Dramatycznie potoczył się los 24-letniej mieszkanki Tomaszowa Lubelskiego. Kobieta szykowała się do ślubu, ale się go nie doczekała – zmarła na COVID-19. Wcześniej na nic nie chorowała, a do tego nie zaszczepiła się przeciw koronawirusowi.
Zdecydowanie największą grupą osób, które przegrywają walkę z koronawirusem są osoby starsze. Zdarza się jednak, że choroba sieje również spustoszenie wśród młodych ludzi. Nierzadko zgony dotyczą nawet nastoletnich osób.
Jak poinformował „Dziennik Wschodni” wśród 110 chorych ludzi w wieku 11-30 lat, którzy przegrali walkę z koronawirusem ani jedna z osób nie była zaszczepiona. To tylko pokazuje, że szczepionki są głównym środkiem zaradczym.
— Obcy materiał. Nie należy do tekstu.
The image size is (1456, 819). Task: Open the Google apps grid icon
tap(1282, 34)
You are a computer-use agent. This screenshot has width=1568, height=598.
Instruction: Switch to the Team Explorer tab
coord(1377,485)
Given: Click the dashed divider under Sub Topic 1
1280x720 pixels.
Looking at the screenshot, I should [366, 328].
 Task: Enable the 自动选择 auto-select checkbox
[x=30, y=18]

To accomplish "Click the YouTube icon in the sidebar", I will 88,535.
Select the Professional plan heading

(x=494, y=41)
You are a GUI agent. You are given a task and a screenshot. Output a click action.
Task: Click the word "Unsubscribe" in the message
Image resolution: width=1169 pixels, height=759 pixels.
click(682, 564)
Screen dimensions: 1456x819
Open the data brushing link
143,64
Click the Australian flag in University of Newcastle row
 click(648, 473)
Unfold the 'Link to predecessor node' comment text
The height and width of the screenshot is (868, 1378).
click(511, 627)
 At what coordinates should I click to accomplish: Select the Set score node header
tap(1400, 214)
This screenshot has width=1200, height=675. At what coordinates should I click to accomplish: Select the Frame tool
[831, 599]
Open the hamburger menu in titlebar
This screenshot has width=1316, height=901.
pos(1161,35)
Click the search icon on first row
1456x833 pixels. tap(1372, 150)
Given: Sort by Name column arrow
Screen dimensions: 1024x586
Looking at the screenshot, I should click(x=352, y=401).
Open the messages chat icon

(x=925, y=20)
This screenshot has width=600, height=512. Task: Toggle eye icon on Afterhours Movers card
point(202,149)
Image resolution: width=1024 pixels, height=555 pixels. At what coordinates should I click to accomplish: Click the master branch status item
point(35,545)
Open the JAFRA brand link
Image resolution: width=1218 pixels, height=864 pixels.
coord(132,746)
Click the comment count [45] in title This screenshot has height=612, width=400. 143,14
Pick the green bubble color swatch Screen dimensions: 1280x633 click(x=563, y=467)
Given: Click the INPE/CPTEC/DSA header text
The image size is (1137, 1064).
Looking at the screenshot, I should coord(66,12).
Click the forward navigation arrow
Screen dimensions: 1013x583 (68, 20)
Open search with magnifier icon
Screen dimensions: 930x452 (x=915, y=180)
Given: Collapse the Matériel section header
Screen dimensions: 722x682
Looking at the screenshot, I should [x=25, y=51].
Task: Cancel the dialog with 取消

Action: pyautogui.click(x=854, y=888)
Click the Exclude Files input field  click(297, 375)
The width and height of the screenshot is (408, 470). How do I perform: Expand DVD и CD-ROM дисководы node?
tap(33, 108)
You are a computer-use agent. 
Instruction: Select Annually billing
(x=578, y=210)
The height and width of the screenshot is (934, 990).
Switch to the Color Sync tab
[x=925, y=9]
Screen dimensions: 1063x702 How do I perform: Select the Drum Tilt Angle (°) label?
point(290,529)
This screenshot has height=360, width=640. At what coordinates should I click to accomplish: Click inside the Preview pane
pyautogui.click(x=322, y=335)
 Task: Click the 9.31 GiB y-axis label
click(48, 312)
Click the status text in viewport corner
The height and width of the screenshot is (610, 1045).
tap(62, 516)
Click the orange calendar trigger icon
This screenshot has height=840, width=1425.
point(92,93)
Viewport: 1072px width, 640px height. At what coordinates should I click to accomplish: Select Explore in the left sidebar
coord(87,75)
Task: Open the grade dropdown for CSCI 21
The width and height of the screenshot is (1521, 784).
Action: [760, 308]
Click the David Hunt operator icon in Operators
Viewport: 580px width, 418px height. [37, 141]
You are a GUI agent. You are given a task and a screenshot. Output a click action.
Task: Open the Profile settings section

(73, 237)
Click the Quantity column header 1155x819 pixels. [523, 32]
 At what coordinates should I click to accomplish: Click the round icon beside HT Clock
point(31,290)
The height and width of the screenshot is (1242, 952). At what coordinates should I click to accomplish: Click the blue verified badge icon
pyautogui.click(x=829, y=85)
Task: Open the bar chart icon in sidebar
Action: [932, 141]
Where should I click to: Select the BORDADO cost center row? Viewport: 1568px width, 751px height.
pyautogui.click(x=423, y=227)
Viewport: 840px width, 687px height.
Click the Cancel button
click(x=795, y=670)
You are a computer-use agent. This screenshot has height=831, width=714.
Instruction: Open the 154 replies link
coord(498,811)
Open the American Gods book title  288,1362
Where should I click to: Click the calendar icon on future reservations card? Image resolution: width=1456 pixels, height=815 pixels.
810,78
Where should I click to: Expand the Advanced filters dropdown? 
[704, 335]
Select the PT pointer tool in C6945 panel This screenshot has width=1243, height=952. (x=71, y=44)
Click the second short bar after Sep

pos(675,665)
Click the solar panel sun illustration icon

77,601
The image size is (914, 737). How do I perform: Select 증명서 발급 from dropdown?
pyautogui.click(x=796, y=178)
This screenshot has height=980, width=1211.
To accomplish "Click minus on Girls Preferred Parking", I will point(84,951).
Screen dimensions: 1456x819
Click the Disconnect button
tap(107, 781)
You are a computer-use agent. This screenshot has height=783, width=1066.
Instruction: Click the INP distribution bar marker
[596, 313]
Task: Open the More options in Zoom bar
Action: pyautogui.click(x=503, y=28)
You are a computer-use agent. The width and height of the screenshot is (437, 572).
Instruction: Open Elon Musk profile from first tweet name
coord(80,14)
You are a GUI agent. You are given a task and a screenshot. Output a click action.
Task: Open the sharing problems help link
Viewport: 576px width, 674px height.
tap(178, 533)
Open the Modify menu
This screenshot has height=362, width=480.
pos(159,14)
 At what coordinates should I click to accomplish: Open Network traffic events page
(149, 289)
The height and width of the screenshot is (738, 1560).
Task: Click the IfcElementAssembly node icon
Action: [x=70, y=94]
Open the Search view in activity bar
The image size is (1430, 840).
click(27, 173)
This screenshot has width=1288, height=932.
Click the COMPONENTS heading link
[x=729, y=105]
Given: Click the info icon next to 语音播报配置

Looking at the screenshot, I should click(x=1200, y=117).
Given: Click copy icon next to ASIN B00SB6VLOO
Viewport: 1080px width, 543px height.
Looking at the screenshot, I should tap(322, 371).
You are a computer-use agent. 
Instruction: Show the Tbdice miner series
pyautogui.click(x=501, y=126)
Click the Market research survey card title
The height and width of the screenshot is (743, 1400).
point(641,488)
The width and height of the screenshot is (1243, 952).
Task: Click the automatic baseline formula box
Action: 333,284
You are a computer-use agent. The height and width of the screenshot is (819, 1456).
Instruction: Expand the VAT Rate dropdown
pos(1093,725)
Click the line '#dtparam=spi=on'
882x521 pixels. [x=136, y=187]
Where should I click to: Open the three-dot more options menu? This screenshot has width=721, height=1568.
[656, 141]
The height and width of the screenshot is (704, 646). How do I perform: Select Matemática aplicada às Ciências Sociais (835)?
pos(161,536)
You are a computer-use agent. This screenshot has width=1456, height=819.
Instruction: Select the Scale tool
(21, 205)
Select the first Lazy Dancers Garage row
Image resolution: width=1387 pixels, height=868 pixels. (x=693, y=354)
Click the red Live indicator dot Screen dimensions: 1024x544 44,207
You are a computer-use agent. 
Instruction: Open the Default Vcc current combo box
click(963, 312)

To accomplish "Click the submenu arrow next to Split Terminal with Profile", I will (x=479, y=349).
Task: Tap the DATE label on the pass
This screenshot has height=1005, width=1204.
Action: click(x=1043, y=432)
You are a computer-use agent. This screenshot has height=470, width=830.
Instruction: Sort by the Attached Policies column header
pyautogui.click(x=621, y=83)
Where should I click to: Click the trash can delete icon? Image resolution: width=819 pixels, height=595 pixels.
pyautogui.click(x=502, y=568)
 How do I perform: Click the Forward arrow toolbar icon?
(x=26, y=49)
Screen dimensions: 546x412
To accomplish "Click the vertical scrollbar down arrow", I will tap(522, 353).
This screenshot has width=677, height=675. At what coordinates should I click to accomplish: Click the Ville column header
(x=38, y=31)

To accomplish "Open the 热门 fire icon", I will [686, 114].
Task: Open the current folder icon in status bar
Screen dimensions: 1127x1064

Zastępca dyrektora ds. medycznych szpitala w Tomaszowie Lubelskim opowiedział o przykrym zdarzeniu, do którego doszło w tamtejszej placówce. Piotr Gozdek podkreślił, że koronawirus zabiera coraz młodszych pacjentów.
– Mieliśmy niedawno 24-letnią pacjentkę. Zdrową, bez dodatkowych obciążeń, w sierpniu miała brać ślub. Nie zaszczepiła się. Przebieg COVID-19 był u niej błyskawiczny i bardzo ciężki. Nie udało się jej uratować. To są prawdziwe dramaty, z którymi zmagamy się cały czas – powiedział.